*Exercise aim*
Return the lines beginning at the one that contains "Click the person icon in the Consumer row" and running to the end of the records, exactly and with nothing else. Omit pictures.
═════ Material to process ═════
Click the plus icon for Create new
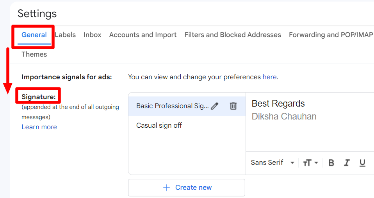 pos(166,188)
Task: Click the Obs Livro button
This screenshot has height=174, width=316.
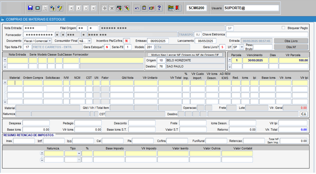Action: pos(291,41)
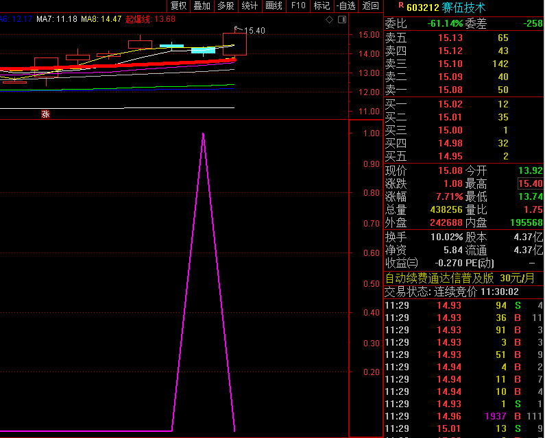Viewport: 545px width, 438px height.
Task: Open the 统计 statistics tool
Action: coord(250,6)
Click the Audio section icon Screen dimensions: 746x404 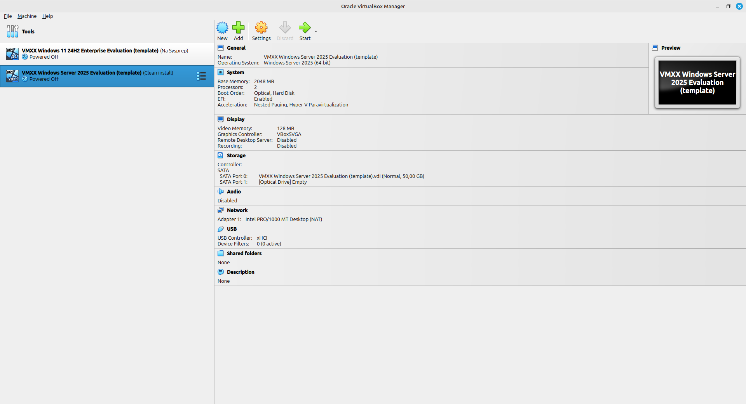coord(221,192)
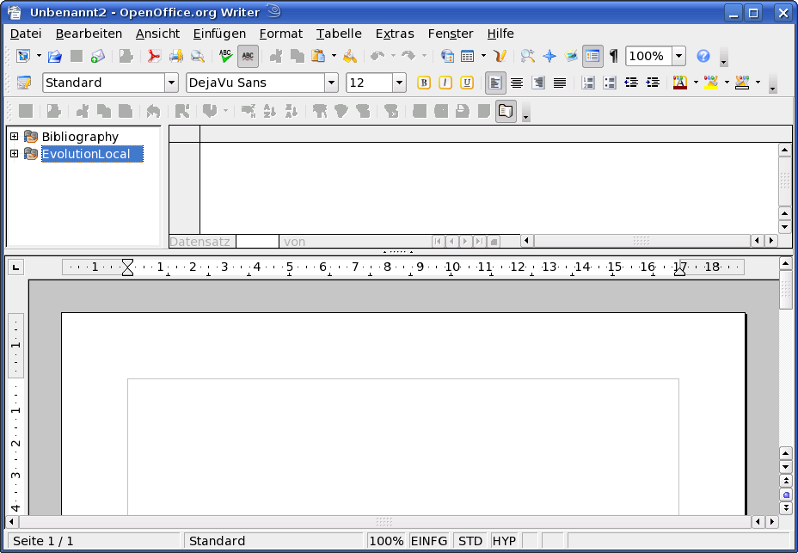Open the font size dropdown
Image resolution: width=798 pixels, height=553 pixels.
tap(401, 83)
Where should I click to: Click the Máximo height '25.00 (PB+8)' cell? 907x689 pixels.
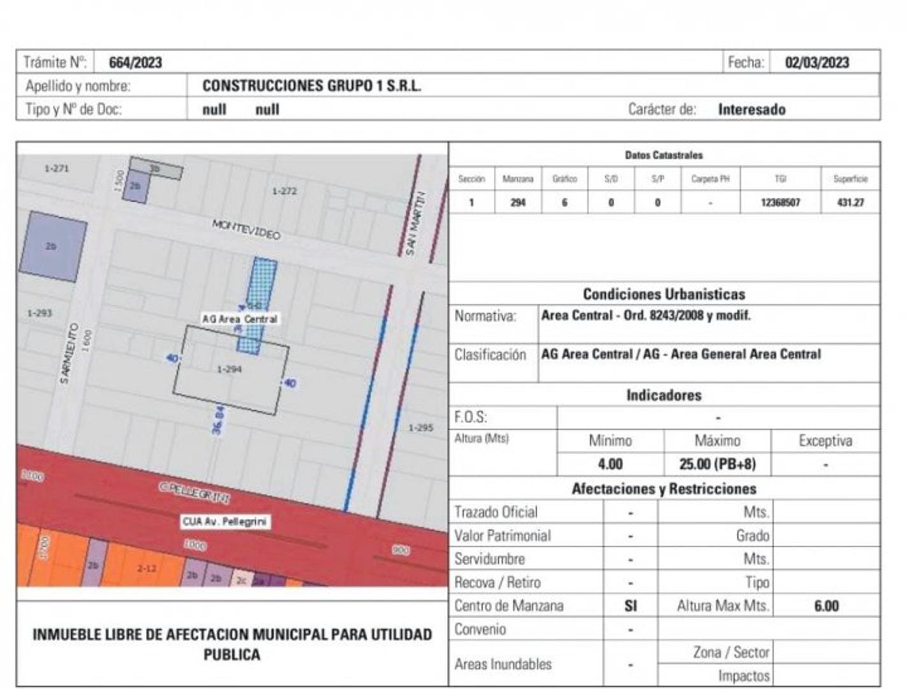click(717, 464)
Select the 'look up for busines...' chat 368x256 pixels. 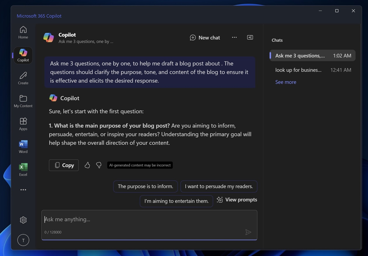coord(298,70)
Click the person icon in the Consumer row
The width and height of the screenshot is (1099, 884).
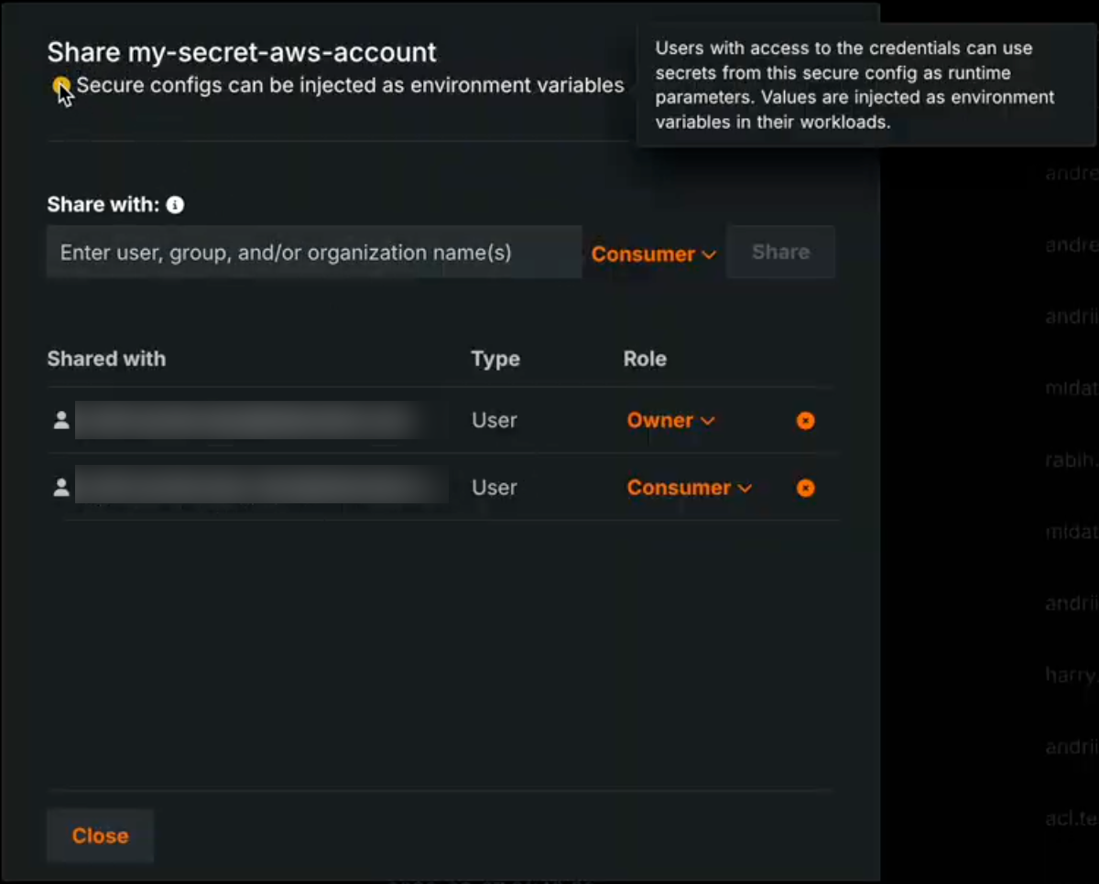coord(61,489)
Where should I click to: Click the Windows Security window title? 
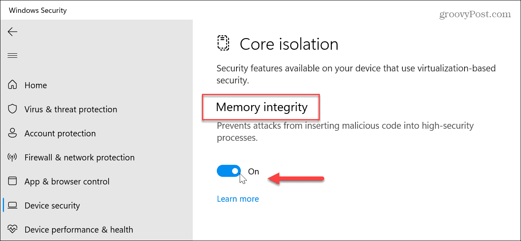pyautogui.click(x=38, y=10)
═════
*Your response*
Click the person icon in the Consumer row
The width and height of the screenshot is (1099, 884).
coord(61,489)
Where should I click to: Click the Windows Security window title? 
pyautogui.click(x=38, y=10)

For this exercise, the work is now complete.